Di samping untuk ater-ater, tingginya biaya itu juga untuk
menjamu tamu maupun sanak kerabat yang datang karena setiap
gredoan banyak sanak kerabat yang datang silaturahim. Ditambah
sumbangan untuk perayaan desa Rp 10.000 per keluarga.
Di setiap muludan hampir semua orang asal Macanputih mudik.
”Kami sekarang masih bekerja di Bali. Kami sudah memiliki dua
anak. Setiap hari muludan, saya pasti mudik mengantar istri dan
anak-anak ke Banyuputih. Ini seperti Lebaran, bahkan pestanya
lebih ramai karena ada gredoan,” kata Heru yang asal Malang.
Tahun ini di Banyuputih disembelih tujuh ekor sapi secara
berpatungan. ”Saya dan 13 tetangga membeli seekor sapi. Setiap
warga patungan Rp 250.000. Saya sendiri mengambil jatah dua atau
membayar Rp 500.000,” tutur Istianah.
Selain daging sapi, Istianah dan warga mesti menyembelih minimal
seekor ayam kampung yang dibuat ingkung untuk selamatan di
masjid. ”Dijamin tidak ada yang tidak membawa ingkung karena itu
sudah menjadi tradisi,” kata Usin, sesepuh Banyuputih.

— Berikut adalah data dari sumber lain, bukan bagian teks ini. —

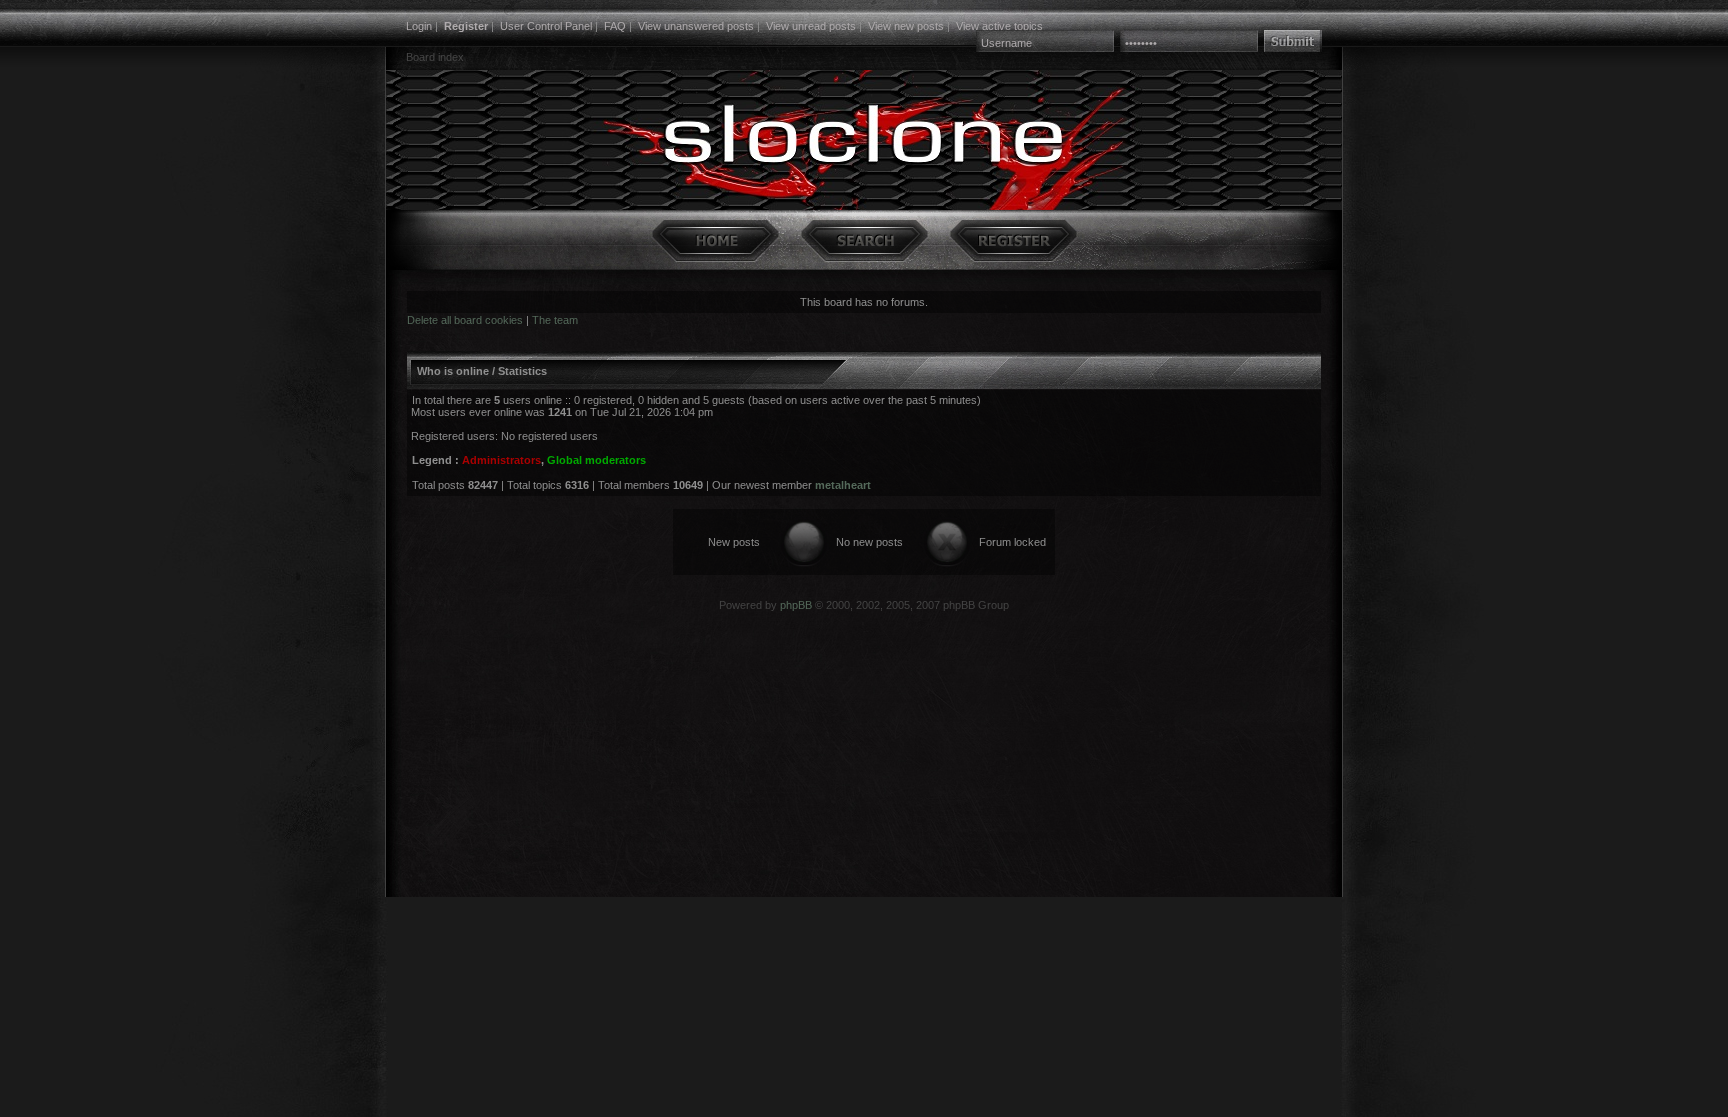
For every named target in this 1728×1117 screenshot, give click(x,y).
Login (419, 26)
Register (466, 26)
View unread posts (811, 26)
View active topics (999, 26)
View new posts (906, 26)
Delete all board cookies (465, 320)
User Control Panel (546, 26)
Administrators (501, 460)
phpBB (796, 605)
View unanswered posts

Menjadikan ayam dan telur hidangan wajib dalam selamatan bisa
jadi merupakan cara leluhur Desa Macanputih menerapkan ajaran
Islam agar dalam bersedekah itu memilih yang terbaik. Pada zaman
dulu, daging ayam dan telur adalah makanan istimewa.
Kuatnya keyakinan atas tradisi itulah yang menyebabkan warga
Macanputih tidak pernah memperhitungkan ”untung-rugi”—menurut
perspektif bisnis modern—dalam menyelenggarakan pesta muludan
dan gredoan.
Apakah kearifan yang diwariskan leluhur ini bisa bertahan dan
aktual di tengah badai komersialisme? (NIT/ROW/ANO)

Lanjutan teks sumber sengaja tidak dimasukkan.